==== Task inputs

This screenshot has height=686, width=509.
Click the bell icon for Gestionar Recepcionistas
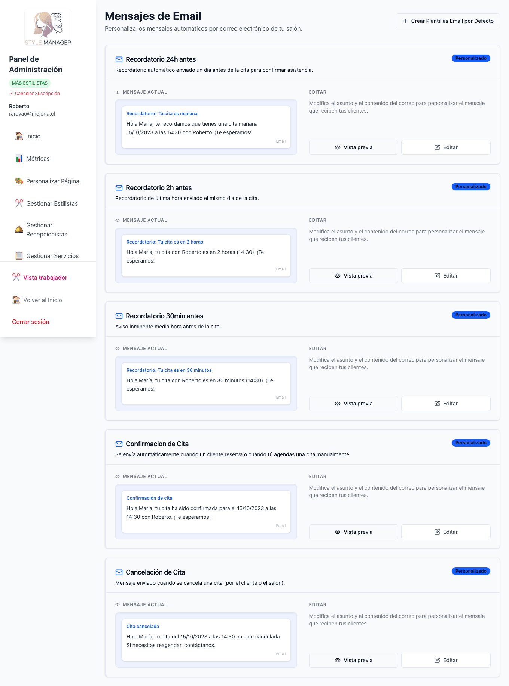coord(19,230)
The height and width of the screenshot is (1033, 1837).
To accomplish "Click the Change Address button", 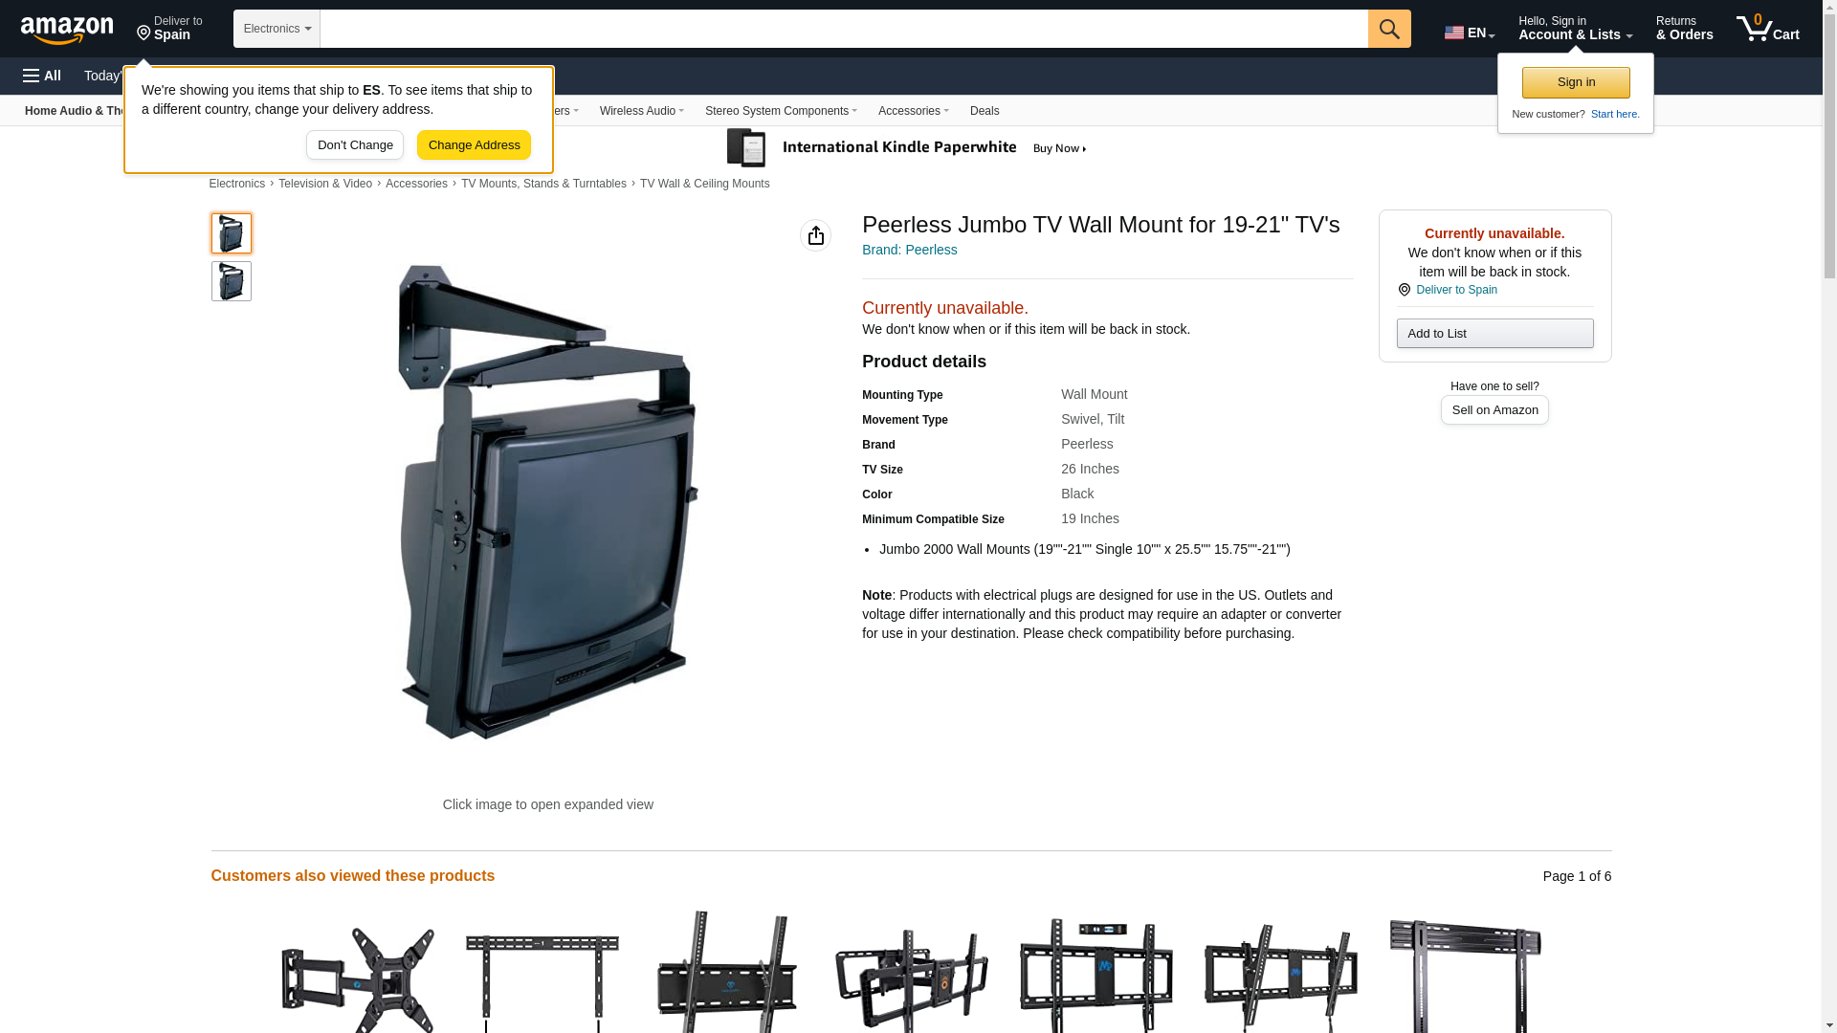I will coord(474,145).
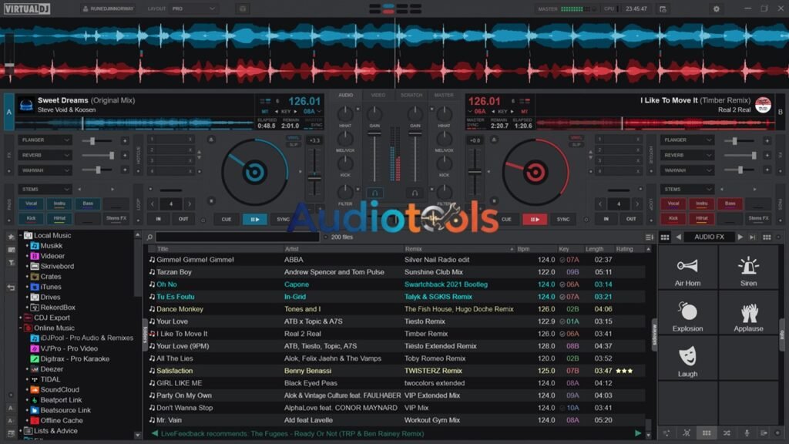Play the Siren sound effect pad
Screen dimensions: 789x444
tap(749, 270)
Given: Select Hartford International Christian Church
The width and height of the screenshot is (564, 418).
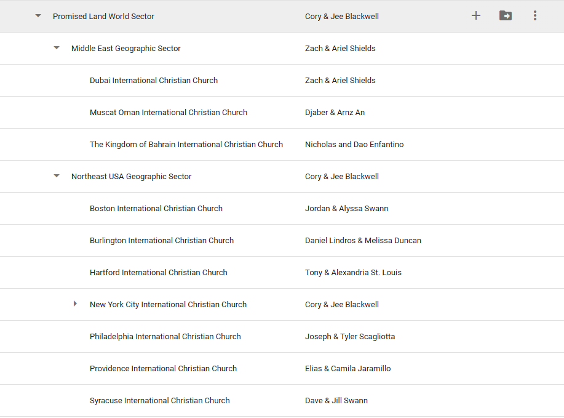Looking at the screenshot, I should 159,273.
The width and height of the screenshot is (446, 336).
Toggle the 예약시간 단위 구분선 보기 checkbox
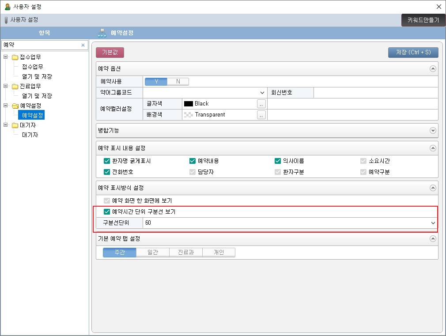106,212
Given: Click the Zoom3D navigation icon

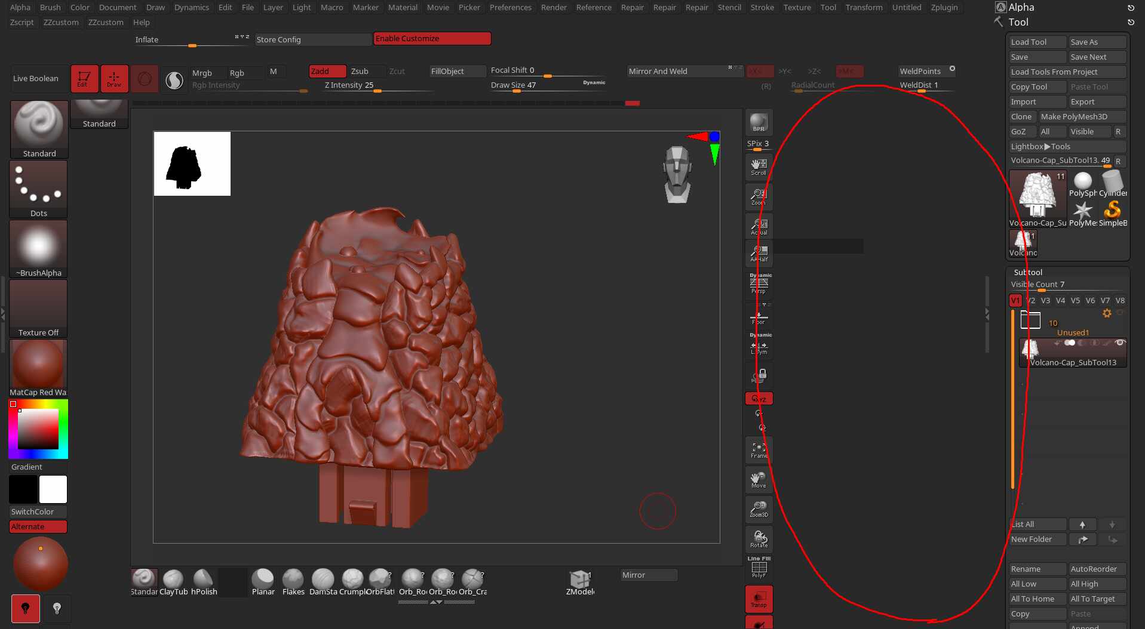Looking at the screenshot, I should [x=759, y=509].
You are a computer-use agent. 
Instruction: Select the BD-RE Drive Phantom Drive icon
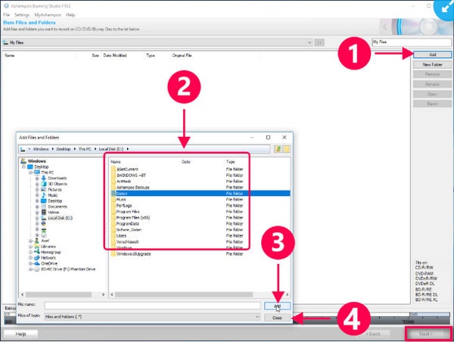click(37, 269)
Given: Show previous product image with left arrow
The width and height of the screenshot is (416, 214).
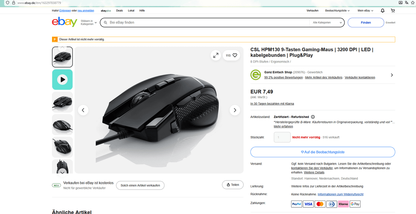Looking at the screenshot, I should (83, 110).

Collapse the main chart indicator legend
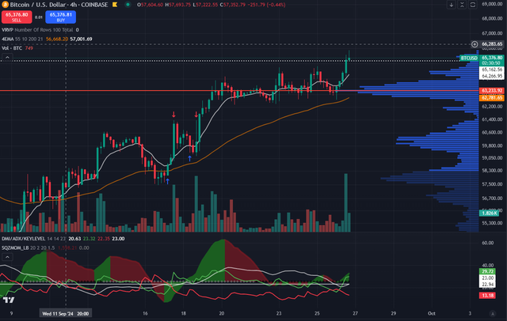click(x=7, y=58)
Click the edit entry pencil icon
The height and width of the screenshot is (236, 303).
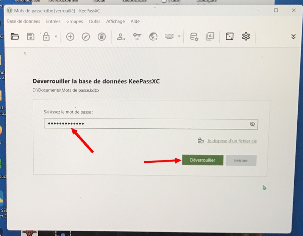click(86, 37)
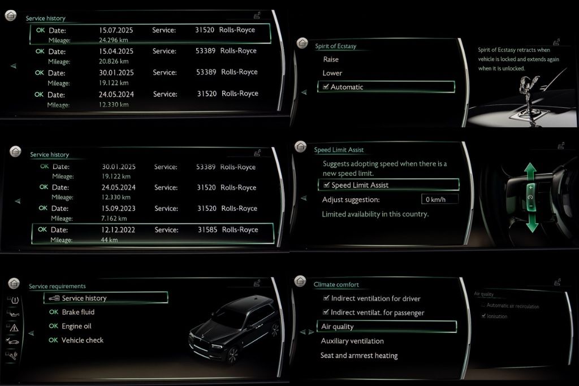The width and height of the screenshot is (579, 386).
Task: Toggle the Automatic checkbox for Spirit of Ecstasy
Action: pos(326,87)
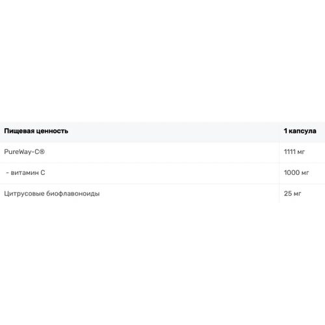Click the digit '1' before 'капсула'
The width and height of the screenshot is (325, 325).
click(285, 131)
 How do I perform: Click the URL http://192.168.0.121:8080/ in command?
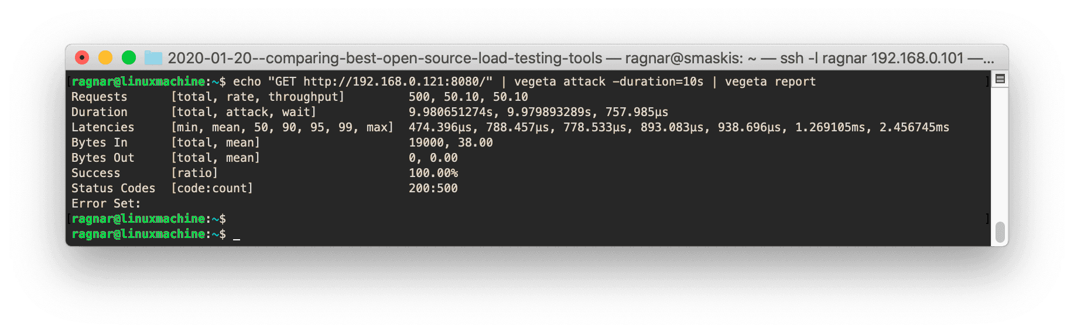398,81
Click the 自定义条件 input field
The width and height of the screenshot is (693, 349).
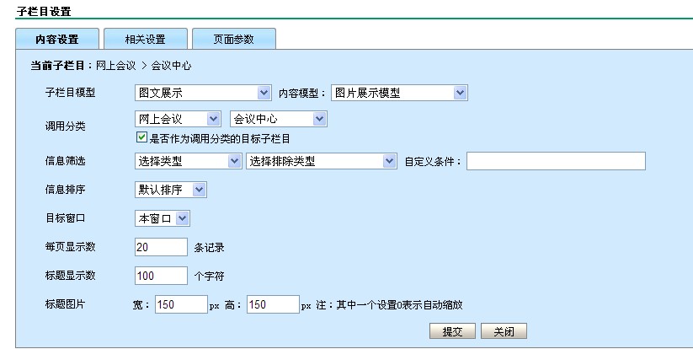[x=556, y=161]
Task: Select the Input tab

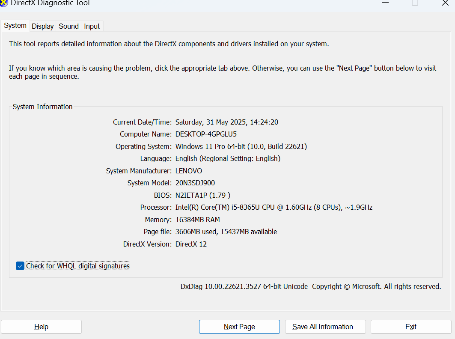Action: [92, 26]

========

## Brief
Going from the line holding "The width and height of the screenshot is (446, 336)." to the last line of the data above, reproduce every line exactly, both included, with the pictures omitted.

## Result for this exercise
The width and height of the screenshot is (446, 336).
Toggle the 예약시간 단위 구분선 보기 checkbox
106,212
Given: Click the Zoom3D navigation icon

Looking at the screenshot, I should [x=759, y=509].
You are a computer-use agent. 
Instruction: Select the BD-RE Drive Phantom Drive icon
click(37, 269)
Given: Show previous product image with left arrow
The width and height of the screenshot is (416, 214).
Looking at the screenshot, I should (83, 110).

Collapse the main chart indicator legend
click(x=7, y=58)
Click the edit entry pencil icon
The height and width of the screenshot is (236, 303).
click(86, 37)
The width and height of the screenshot is (579, 386).
Task: Toggle the Automatic checkbox for Spirit of Ecstasy
Action: pos(326,87)
Click the digit '1' before 'капсула'
The width and height of the screenshot is (325, 325).
click(285, 131)
 How do I perform: Click the URL http://192.168.0.121:8080/ in command?
398,81
Click the 自定义条件 input field
The width and height of the screenshot is (693, 349).
[x=556, y=161]
Task: Select the Input tab

Action: [92, 26]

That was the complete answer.